Module 3 Flashcards
Stakeholders Involved in Set Up Phase
- Governance
- Project Team
- Project Partners, Vendors, and Contractors
- Program Manager
- Project Beneficiaries
Project Charter
A “living” document that provides a high-level description of the project and which is signed and approved by the project governance.
This document basically acts as a project information sheet, outlining all the important information about the project that can be referenced by the project manager and other stakeholders.
Some of the information to include would be: budget estimates, high-level deliverables, risks, project governance structure, project manager tolerances, project timeline, and a brief project description.
Comprehensive Risk Register
During Setup, the project manager will need to make more concrete decisions as to how the risks will be managed and how frequently the risks will be re-assessed throughout the life of the project.
Stakeholder Engagement Strategy
In the Setup phase, information on stakeholders is further detailed and a strategy is developed for engaging stakeholders is completed.
Decision Gates in Set Up Phase
Decision gates in this phase will revolve around a framework for the management of the project.
There are also going to be a multitude of decisions that the project manager will need to make about how the project will be managed and controlled, which tools and processes will be used, and who to involve and when.
Internal Controls
Internal controls include the processes through which an organization’s resources are directed, monitored, and measured.

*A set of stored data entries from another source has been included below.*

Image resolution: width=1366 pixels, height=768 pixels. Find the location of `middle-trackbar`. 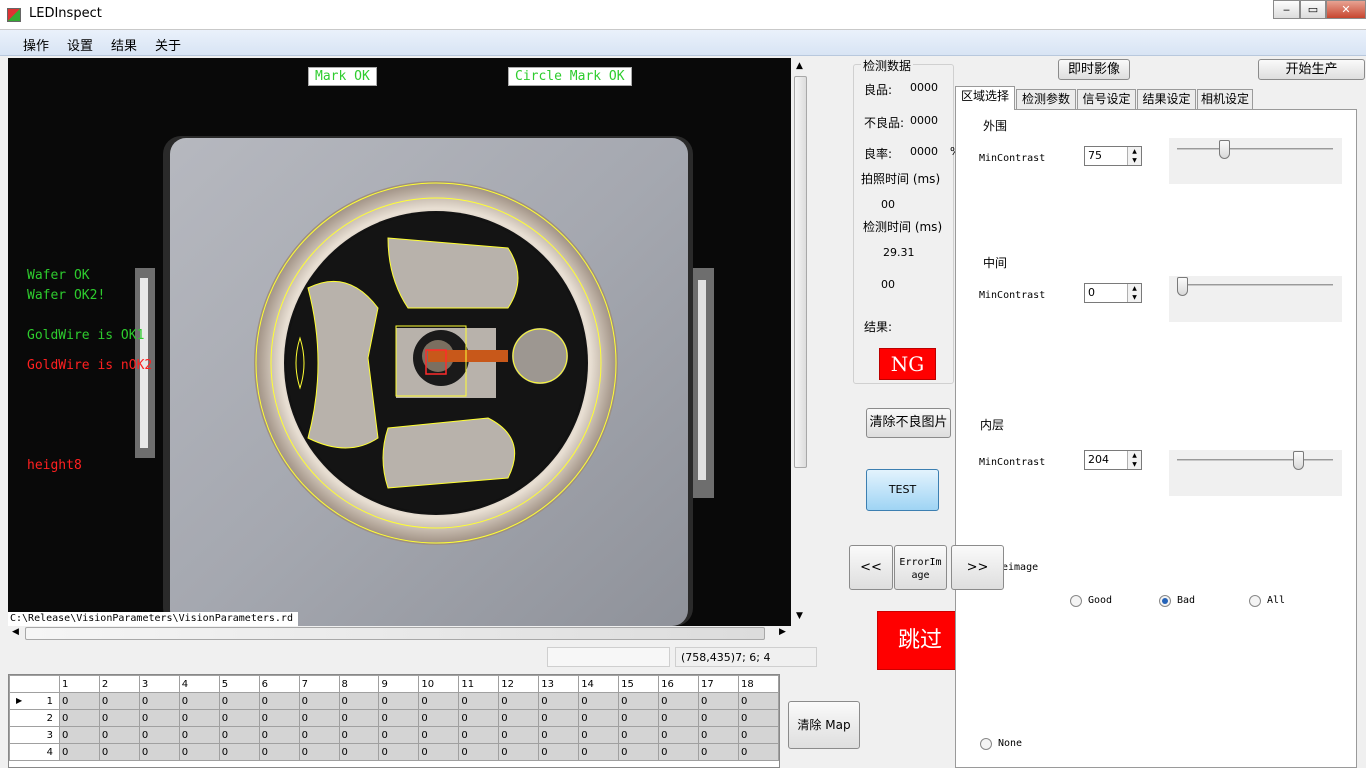

middle-trackbar is located at coordinates (1256, 299).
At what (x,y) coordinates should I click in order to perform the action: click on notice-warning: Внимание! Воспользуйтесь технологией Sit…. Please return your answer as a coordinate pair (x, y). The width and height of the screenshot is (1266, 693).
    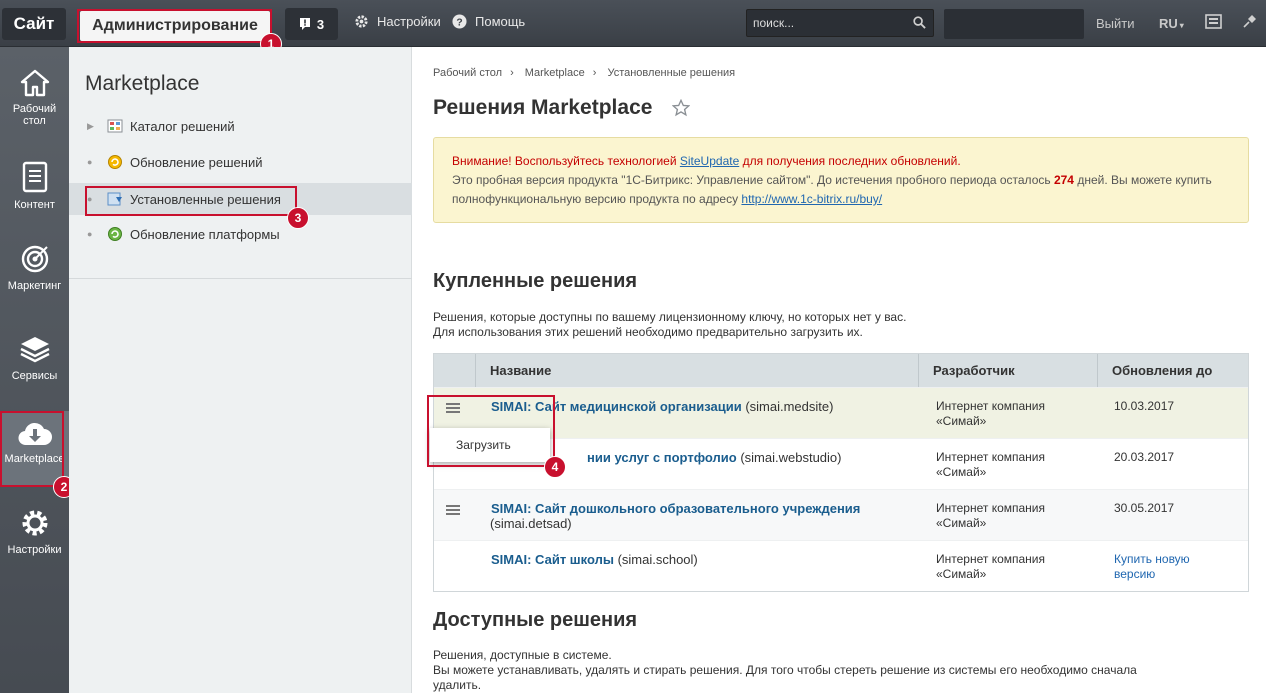
    Looking at the image, I should click on (706, 161).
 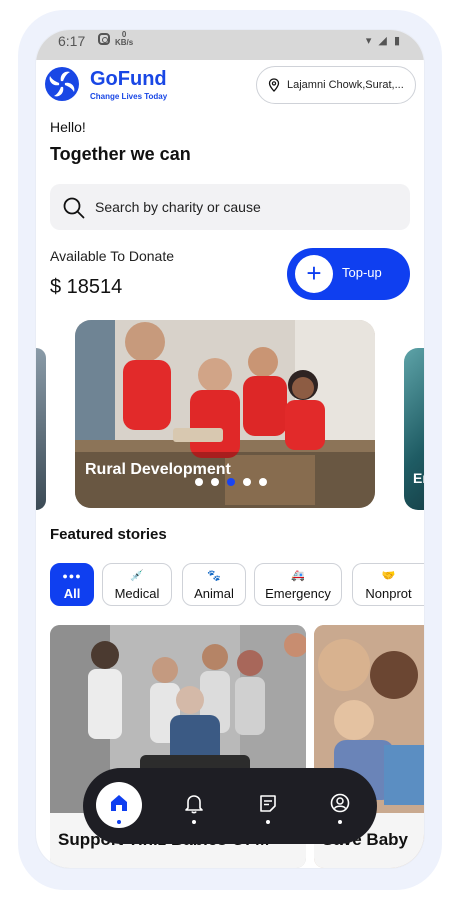 I want to click on status-time: 6:17, so click(x=72, y=41).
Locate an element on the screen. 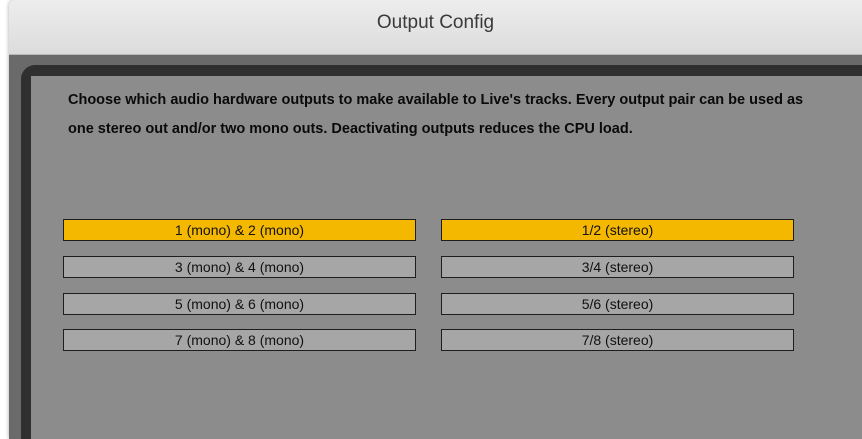 The height and width of the screenshot is (439, 862). window-title: Output Config is located at coordinates (436, 22).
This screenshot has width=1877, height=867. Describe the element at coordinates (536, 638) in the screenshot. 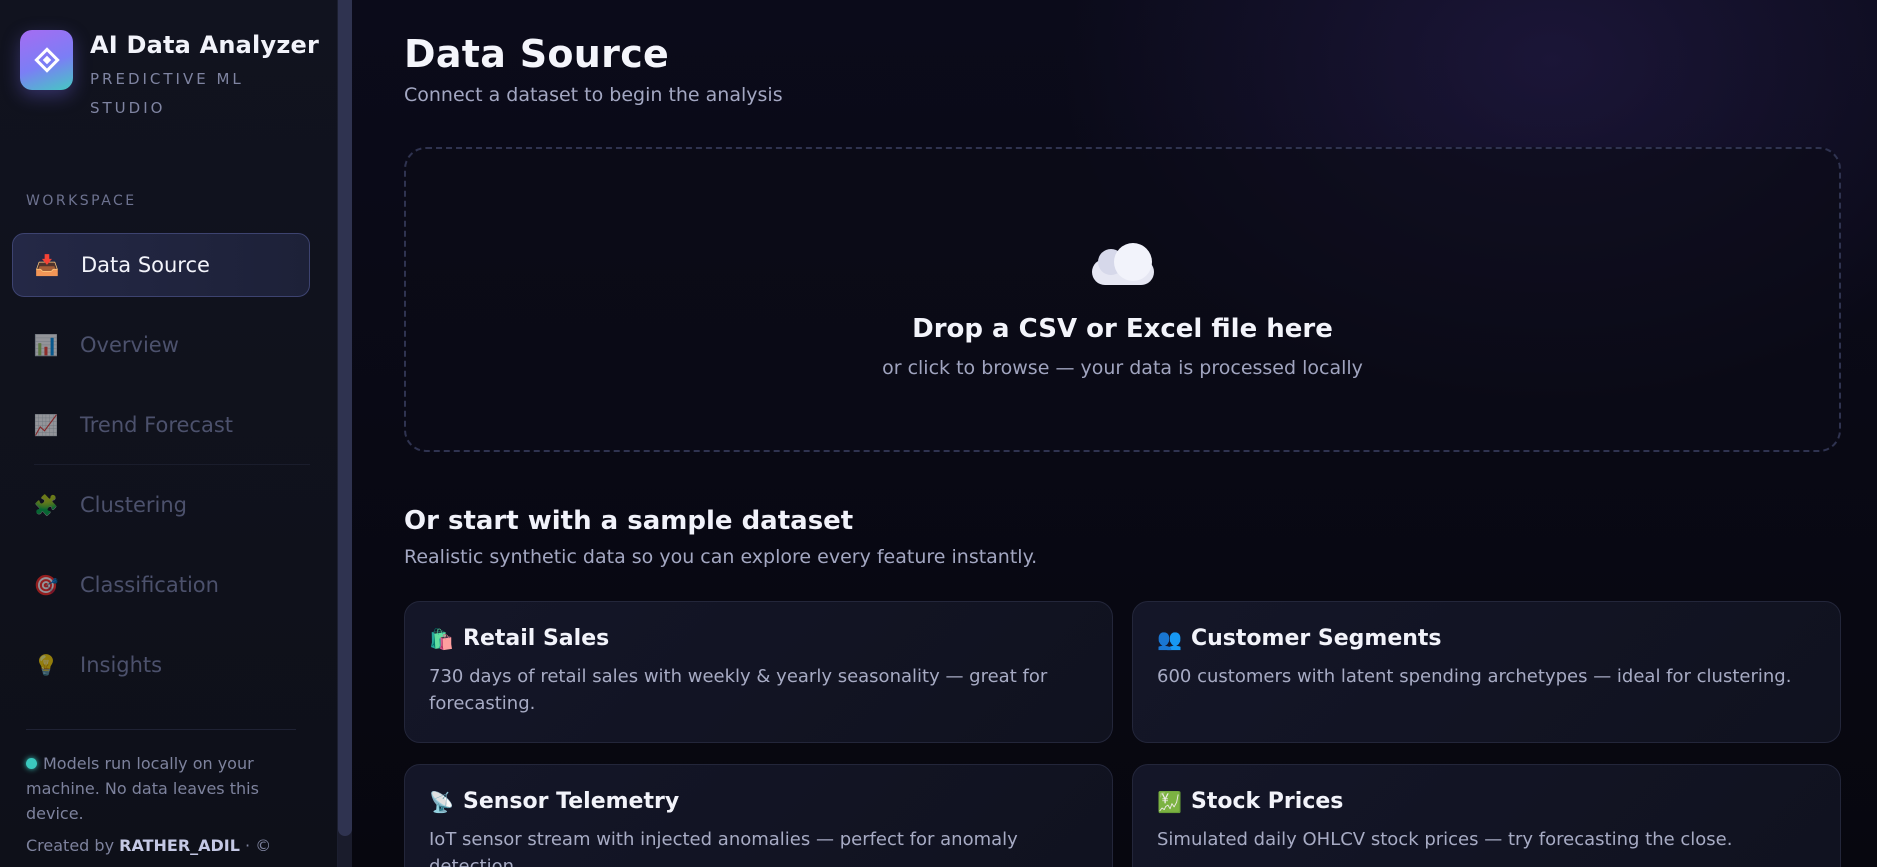

I see `sample-card-title: Retail Sales` at that location.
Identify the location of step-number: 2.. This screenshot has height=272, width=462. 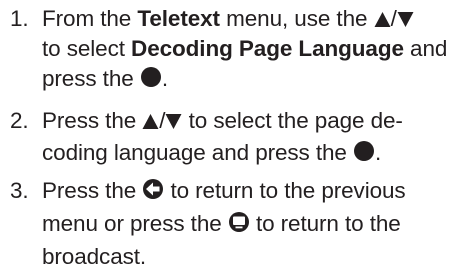
(20, 120).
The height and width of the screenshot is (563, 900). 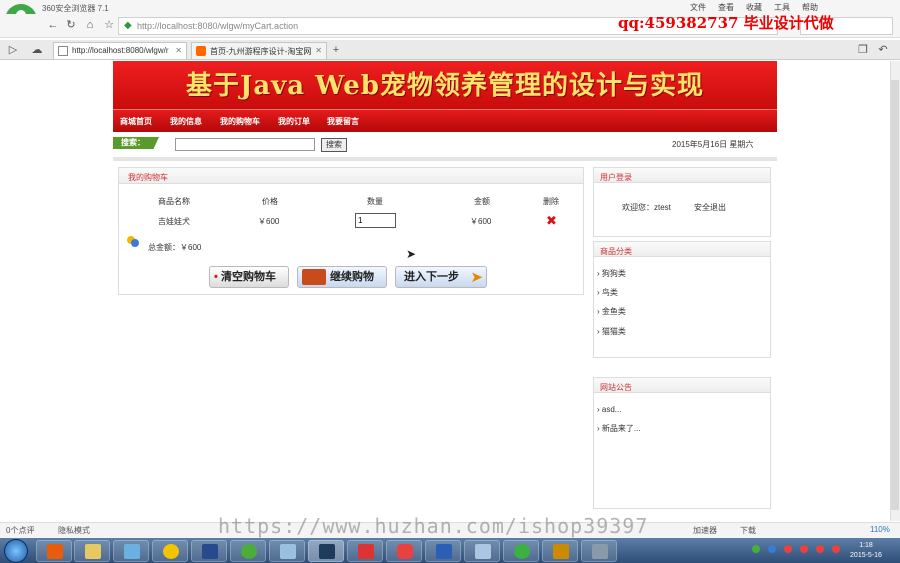 I want to click on page-icon, so click(x=63, y=51).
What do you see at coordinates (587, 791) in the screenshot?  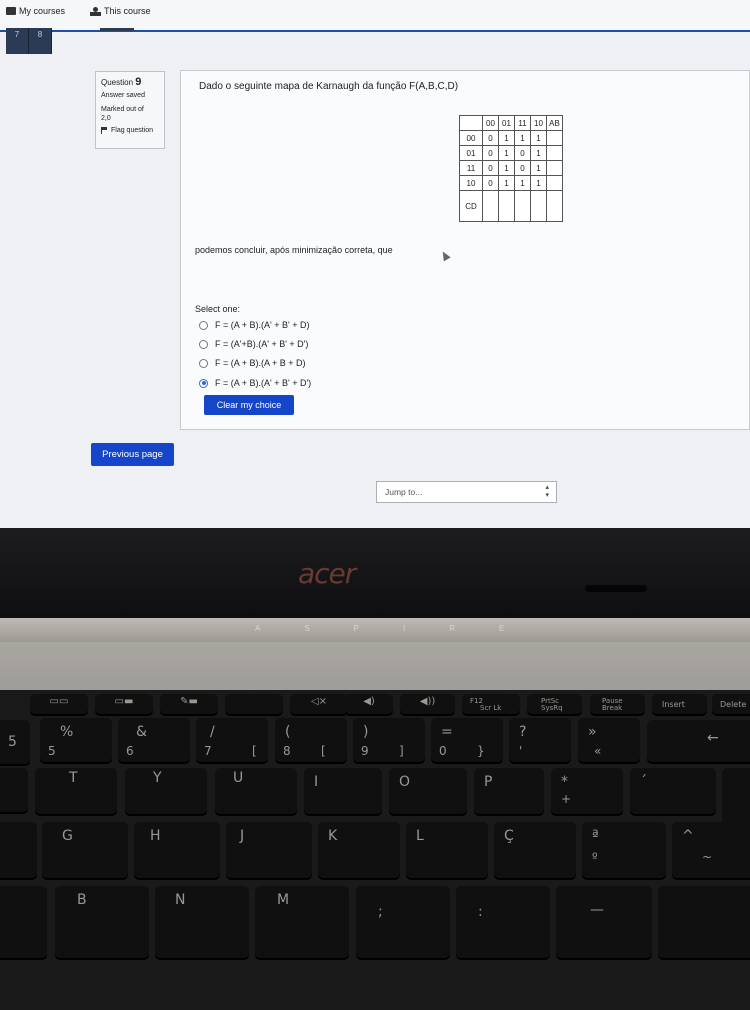 I see `key-plus: * +` at bounding box center [587, 791].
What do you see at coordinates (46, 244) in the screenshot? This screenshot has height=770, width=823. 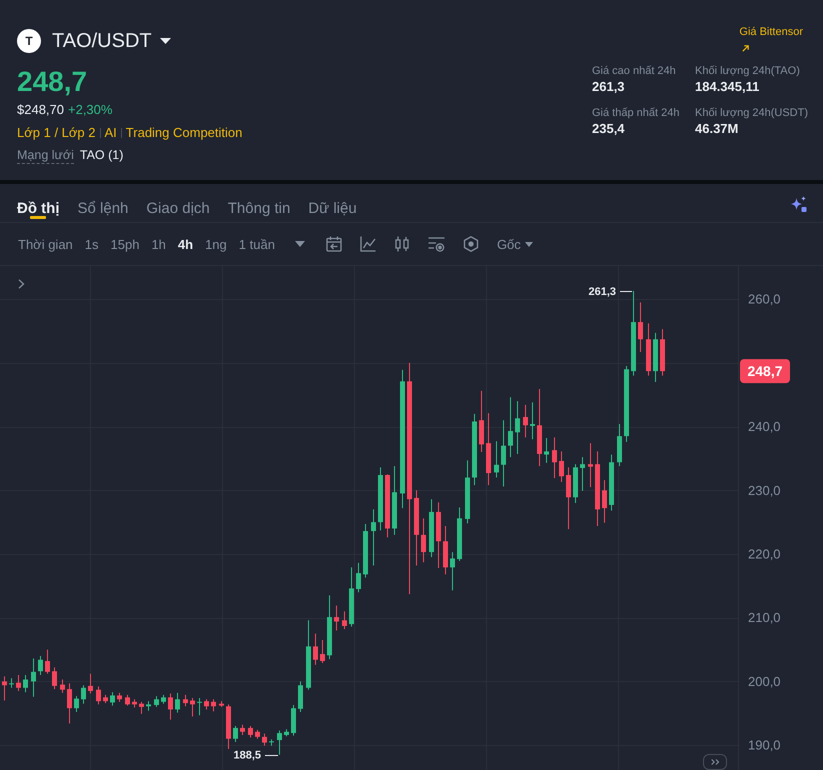 I see `time-label: Thời gian` at bounding box center [46, 244].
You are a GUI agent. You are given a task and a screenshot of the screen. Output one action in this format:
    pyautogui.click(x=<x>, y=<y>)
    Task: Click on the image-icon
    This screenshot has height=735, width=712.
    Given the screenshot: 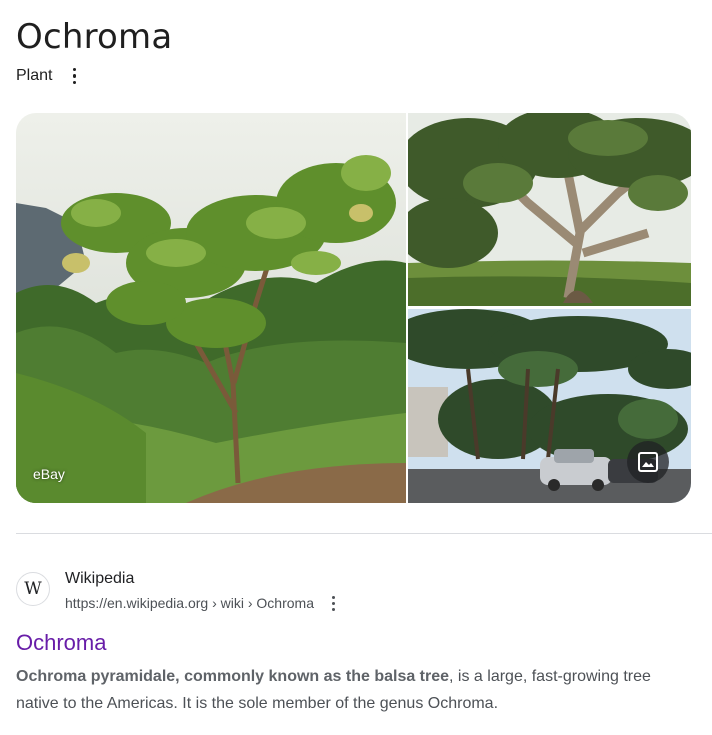 What is the action you would take?
    pyautogui.click(x=648, y=462)
    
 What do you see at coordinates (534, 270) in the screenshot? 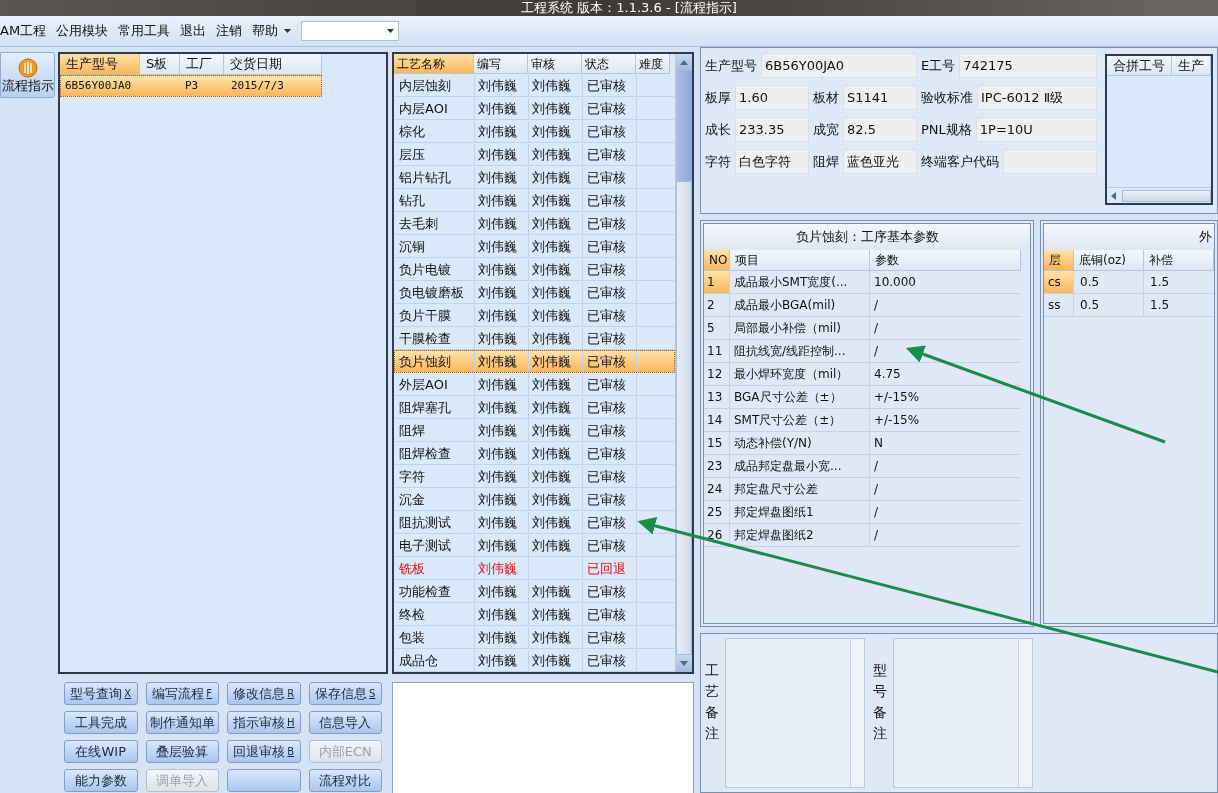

Two Key Factors in Assessing Risk
Probability - Risk can be seen as relating to the probability of uncertain future events (as compared to issues which deal with current ones that must be immediately addressed).
Impact - Risk has the potential to impact the project. Most project teams focus on negative risk that has the potential to harm the project (time/calendar, cost/resources, quality, scope, etc.) In general, negative risks are to be avoided. Positive risk, on the other hand, is less widely acknowledged and understood.
Types of Risk Response
- Risk Avoidance
- Risk Transference
- Risk Mitigation
- Risk Acceptance
Risk Avoidance
Do not do (or do in a different way) some portion of the scope that carries high-impact and/or a high probability of risk. For example, a project might choose not to work in a geographic area because there is too much insecurity.
Risk Transference
Shift (or share) the risk for some aspect of the project to (or with) another party. The most common example of risk transference is insurance. For example, insurance policies transfer the risk of vehicle damage and loss to the insurance company.
Risk Mitigation
Act to reduce the probability and/or impact of a potential risk. Take, for example, a project that is concerned about the risk of commodity theft.
Risk Acceptance
If the perceived probability and impact risk is assessed as reasonable, an organization can choose not to take action. For example, a project may acknowledge that it faces the possibility of a late rainy season onset interrupting its agricultural cycle, but the team chooses to live with the risk, and does not act to avoid, transfer, or mitigate it.
Types of Tolerance
Another component of establishing a governance structure is to ensure that tolerance levels of the project manager are clearly outlined and articulated in the Project Charter. These tolerances allow the project manager a framework for determining to what extent he or she can make decisions regarding a project and at what point the decision making needs to be escalated to the governance structure.
- Time
- Risk
- Scope
- Risk
- Quality
- Benefit
Time Tolerance
The amount of time by which the project completion can be later or earlier than the planned date.
Cost Tolerance
The percentage, or a cash amount, by which the project can be over or under the planned budget.